Another note that we have to make is that you should avoid getting turmeric products from sources you’ve heard nothing about.
Try to stick to well-known pet brands, but do look at the ingredients of the product, too, to make sure that it contains no artificial preservatives, colors, stabilizers, or any other such substances that might do more harm than good.
Which Is Better for Cats? Milk Thistle or Turmeric?
These are two very different things, so it would be incorrect to say that milk thistle is better or worse compared to turmeric curcumin for cats.
Milk thistle contains an ingredient called silymarin, which is commonly utilized in treating liver disorders in both cats and dogs.
Silymarin can also be used for reducing insulin dependence in diabetic cats and dogs, so its effects are quite different compared to those of turmeric. Consult your veterinarian whenever choosing between one supplement or the other.
Is Turmeric Good for Cats?
It’s not bad, but it is not a wonder cure for everything, either. If you use it as a preventative supplement, it might just as well work.
But don’t put your faith into it if your cat has been diagnosed with a serious disease.

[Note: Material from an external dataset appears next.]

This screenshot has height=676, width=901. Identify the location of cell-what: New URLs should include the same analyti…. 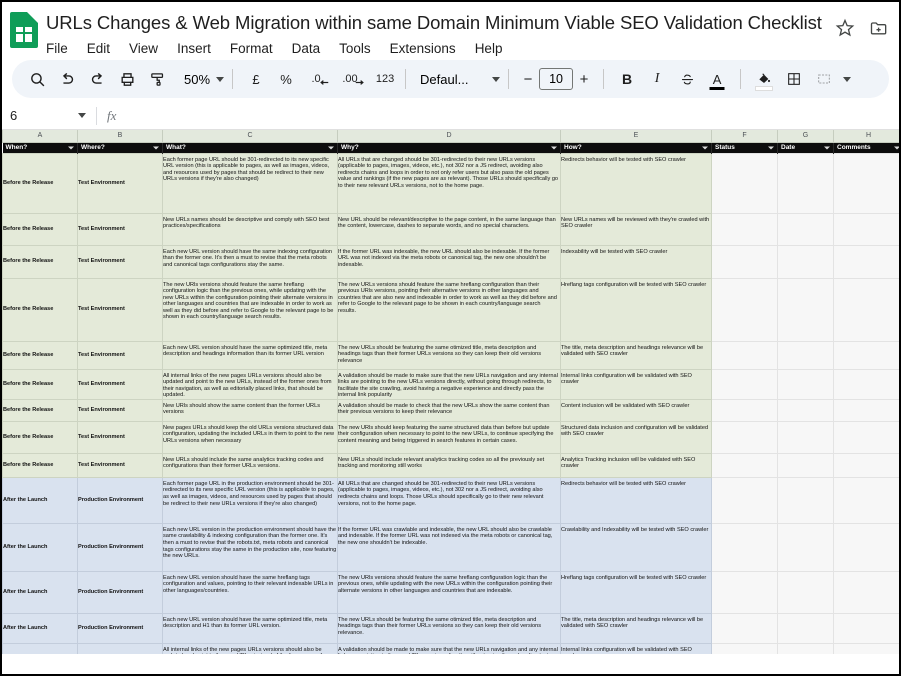
(250, 465).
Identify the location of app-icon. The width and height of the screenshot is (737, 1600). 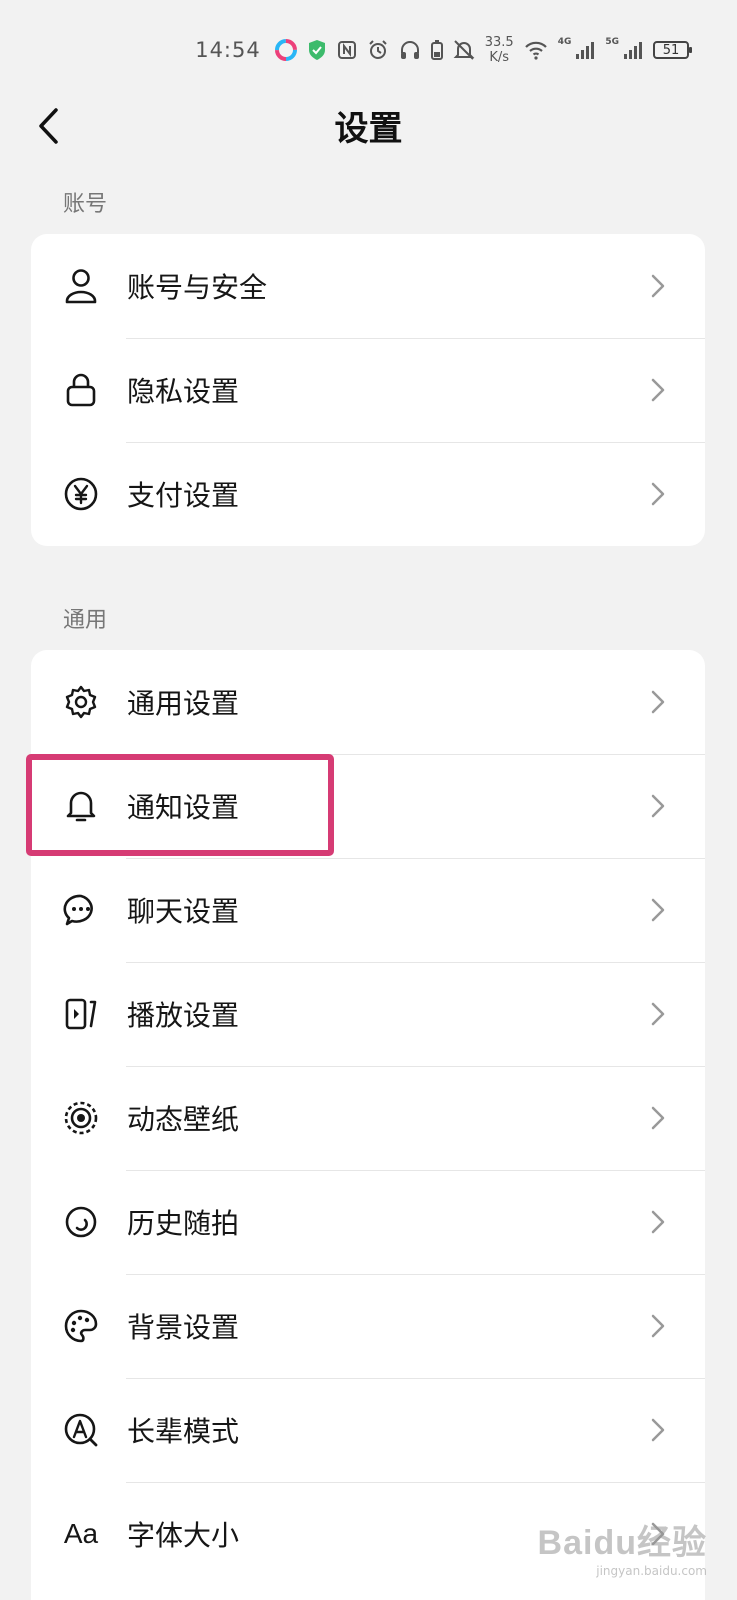
(286, 50).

As good as natural and holistic options might be in some situations, they rarely offer any results in diseases such as cancer or potentially lethal conditions such as infectious peritonitis, calicivirus, or FIV, in other words severe viral diseases.
Veterinary medicine has made a lot of progress in the past few decades, especially in terms of diagnosis and therapies.
Take your cat to the vet clinic for at least one to two check-ups every year. This is the best advice for preventing any cat condition.
Turmeric does have several useful properties, such as providing pain relief and lowering inflammation in some conditions, especially chronic diseases.
However, the rest of the claims or rumors, such as it being effective in treating cancer or being capable of killing fleas or internal parasites, have yet to be proven.